• _WHAT THE EXERCISE ASKS_: Show every line of the data below that contains the word "Where".

• _PROVIDED INFORMATION_:
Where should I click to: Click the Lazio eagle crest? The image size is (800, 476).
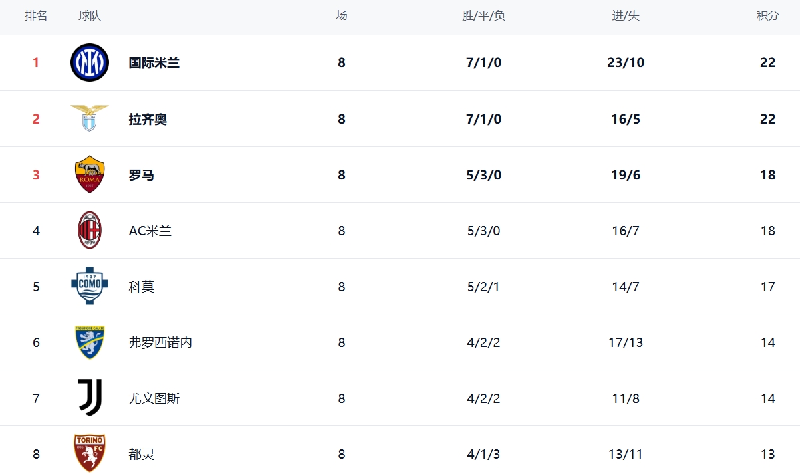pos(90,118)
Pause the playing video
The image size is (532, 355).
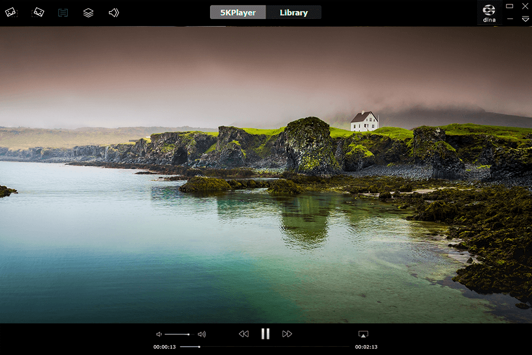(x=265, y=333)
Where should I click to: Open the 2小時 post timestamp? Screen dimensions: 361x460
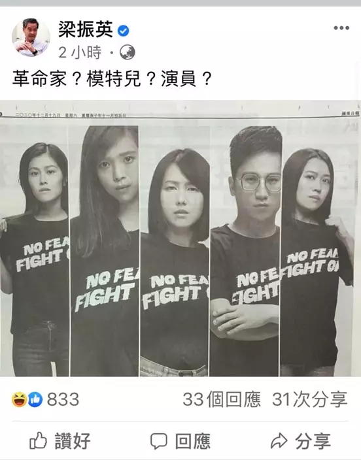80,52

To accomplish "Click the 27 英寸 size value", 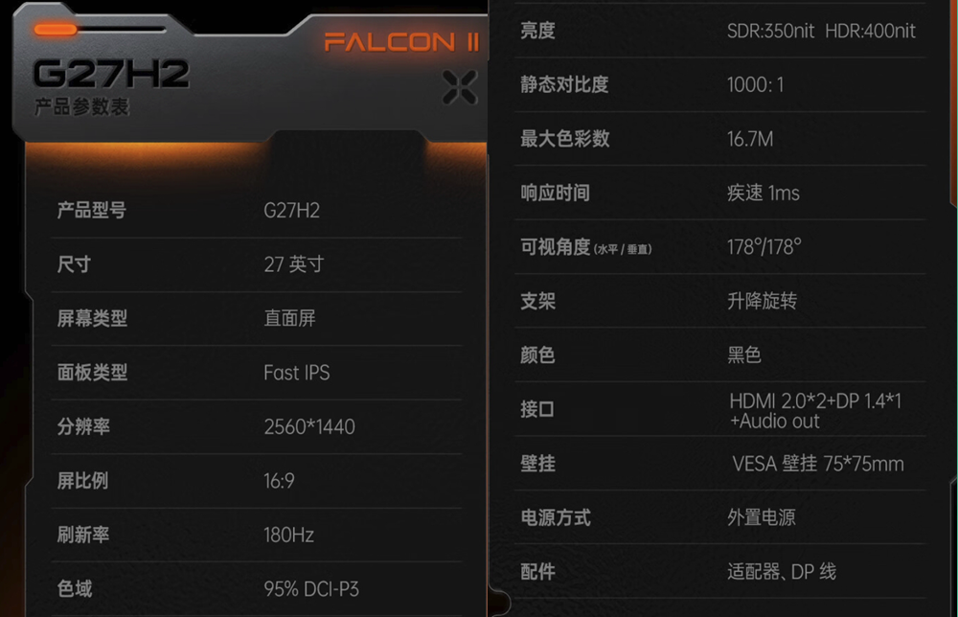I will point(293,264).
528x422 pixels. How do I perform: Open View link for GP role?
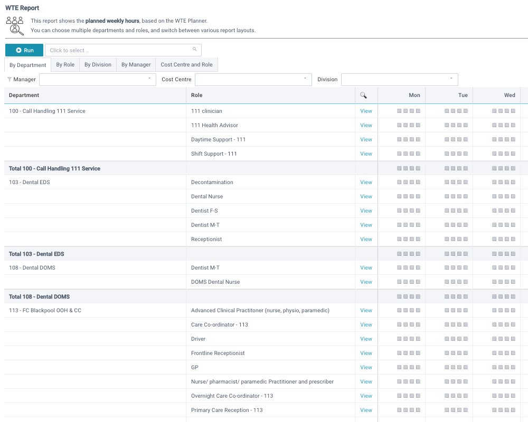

• _EXERCISE SOLUTION_:
Where should I click to: Click the Lazio eagle crest? The image size is (800, 476).
Where should I click to: Open the 2小時 post timestamp? Screen dimensions: 361x460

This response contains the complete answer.